RECORDED DATA:
....

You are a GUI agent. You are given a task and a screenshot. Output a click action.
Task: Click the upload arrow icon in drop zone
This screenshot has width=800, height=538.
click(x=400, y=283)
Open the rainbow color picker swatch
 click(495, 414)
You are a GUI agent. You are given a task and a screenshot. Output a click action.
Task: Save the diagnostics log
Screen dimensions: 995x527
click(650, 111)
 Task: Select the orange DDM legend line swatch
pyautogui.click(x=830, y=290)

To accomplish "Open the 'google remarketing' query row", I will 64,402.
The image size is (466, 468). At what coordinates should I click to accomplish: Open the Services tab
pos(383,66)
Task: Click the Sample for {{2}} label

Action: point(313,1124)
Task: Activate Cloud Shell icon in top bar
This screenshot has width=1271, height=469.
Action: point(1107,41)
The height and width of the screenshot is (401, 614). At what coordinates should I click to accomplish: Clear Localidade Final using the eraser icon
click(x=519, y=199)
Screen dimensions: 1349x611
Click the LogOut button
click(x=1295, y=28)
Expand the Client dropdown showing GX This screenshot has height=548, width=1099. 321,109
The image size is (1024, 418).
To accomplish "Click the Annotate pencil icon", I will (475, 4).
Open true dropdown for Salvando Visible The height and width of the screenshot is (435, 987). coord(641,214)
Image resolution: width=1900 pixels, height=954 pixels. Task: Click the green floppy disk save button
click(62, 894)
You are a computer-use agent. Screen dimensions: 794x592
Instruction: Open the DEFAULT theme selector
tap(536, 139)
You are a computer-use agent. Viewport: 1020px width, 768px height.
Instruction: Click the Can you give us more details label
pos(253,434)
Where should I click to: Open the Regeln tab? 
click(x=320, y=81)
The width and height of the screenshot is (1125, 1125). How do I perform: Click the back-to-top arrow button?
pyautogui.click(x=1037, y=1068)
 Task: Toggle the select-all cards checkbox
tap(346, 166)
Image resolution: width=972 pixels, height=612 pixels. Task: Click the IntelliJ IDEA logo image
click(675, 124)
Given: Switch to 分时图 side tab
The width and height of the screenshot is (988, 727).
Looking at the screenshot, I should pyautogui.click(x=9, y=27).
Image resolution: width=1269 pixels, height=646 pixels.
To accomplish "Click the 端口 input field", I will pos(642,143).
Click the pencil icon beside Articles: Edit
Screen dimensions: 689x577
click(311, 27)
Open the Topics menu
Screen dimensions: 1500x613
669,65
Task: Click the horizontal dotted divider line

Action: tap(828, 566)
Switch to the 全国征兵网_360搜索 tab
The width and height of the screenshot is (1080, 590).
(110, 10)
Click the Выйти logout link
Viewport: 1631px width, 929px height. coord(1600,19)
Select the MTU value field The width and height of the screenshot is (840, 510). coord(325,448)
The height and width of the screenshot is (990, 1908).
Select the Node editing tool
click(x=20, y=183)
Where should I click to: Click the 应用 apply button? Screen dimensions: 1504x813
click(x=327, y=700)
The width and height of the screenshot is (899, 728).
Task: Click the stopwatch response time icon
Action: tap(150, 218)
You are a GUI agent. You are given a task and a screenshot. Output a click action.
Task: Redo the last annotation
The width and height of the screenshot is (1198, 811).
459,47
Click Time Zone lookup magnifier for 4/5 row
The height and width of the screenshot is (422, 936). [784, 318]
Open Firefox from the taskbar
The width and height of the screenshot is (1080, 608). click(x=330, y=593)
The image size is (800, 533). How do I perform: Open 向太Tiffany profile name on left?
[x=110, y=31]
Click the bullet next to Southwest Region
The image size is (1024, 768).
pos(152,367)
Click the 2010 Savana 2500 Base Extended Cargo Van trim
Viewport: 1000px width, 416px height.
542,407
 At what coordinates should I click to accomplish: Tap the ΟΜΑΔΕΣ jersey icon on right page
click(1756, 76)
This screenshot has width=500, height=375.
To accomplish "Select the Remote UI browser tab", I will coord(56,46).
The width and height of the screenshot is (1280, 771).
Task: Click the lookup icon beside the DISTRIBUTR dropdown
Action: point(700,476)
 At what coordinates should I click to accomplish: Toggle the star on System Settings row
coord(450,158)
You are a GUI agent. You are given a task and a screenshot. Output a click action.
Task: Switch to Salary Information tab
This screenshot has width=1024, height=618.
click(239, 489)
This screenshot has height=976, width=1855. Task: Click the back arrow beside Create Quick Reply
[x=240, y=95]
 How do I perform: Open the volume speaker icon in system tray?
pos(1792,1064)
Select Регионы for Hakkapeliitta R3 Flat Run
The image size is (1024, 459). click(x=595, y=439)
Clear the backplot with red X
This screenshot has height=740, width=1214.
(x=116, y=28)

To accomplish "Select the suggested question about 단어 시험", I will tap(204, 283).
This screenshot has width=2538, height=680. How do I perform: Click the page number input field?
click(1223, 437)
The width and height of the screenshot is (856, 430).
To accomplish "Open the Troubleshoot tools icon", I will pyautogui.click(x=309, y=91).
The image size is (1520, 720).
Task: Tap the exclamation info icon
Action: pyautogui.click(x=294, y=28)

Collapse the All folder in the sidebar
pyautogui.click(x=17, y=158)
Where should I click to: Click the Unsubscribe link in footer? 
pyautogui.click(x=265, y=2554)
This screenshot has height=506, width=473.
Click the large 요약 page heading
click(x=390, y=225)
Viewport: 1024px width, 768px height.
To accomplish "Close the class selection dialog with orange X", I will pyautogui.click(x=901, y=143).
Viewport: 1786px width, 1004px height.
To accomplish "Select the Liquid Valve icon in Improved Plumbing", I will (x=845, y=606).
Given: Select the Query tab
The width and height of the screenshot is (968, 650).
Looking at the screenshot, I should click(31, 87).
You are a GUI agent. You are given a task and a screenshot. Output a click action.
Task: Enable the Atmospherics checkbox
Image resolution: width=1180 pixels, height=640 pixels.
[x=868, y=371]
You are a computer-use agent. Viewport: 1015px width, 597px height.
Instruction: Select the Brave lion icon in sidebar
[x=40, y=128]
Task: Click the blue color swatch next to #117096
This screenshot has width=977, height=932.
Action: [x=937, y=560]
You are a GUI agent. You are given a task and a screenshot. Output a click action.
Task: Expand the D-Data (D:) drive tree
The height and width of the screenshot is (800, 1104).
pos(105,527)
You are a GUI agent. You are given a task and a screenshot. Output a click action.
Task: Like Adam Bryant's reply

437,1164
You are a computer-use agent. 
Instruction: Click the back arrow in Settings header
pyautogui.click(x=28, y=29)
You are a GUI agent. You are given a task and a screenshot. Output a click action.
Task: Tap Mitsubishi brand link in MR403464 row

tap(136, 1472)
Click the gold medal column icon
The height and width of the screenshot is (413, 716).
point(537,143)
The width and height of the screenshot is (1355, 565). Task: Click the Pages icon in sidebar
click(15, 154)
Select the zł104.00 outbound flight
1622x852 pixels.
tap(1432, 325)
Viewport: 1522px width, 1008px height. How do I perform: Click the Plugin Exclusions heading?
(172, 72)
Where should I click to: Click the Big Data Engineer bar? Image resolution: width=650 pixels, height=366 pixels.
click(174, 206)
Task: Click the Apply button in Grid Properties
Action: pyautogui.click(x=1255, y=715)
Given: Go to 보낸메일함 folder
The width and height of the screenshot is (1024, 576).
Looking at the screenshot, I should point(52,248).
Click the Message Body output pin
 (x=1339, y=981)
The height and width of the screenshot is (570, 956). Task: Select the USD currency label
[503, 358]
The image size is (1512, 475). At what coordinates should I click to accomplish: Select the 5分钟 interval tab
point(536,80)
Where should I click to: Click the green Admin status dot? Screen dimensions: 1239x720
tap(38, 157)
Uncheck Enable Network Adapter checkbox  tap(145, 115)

....

WORK TASK:
Give again, word for word, every line from the one holding "The image size is (1512, 475)." to the end of the data.

SOLVED PROBLEM:
The image size is (1512, 475). At what coordinates should I click to accomplish: Select the 5分钟 interval tab
point(536,80)
Where should I click to: Click the green Admin status dot? Screen dimensions: 1239x720
tap(38, 157)
Uncheck Enable Network Adapter checkbox  tap(145, 115)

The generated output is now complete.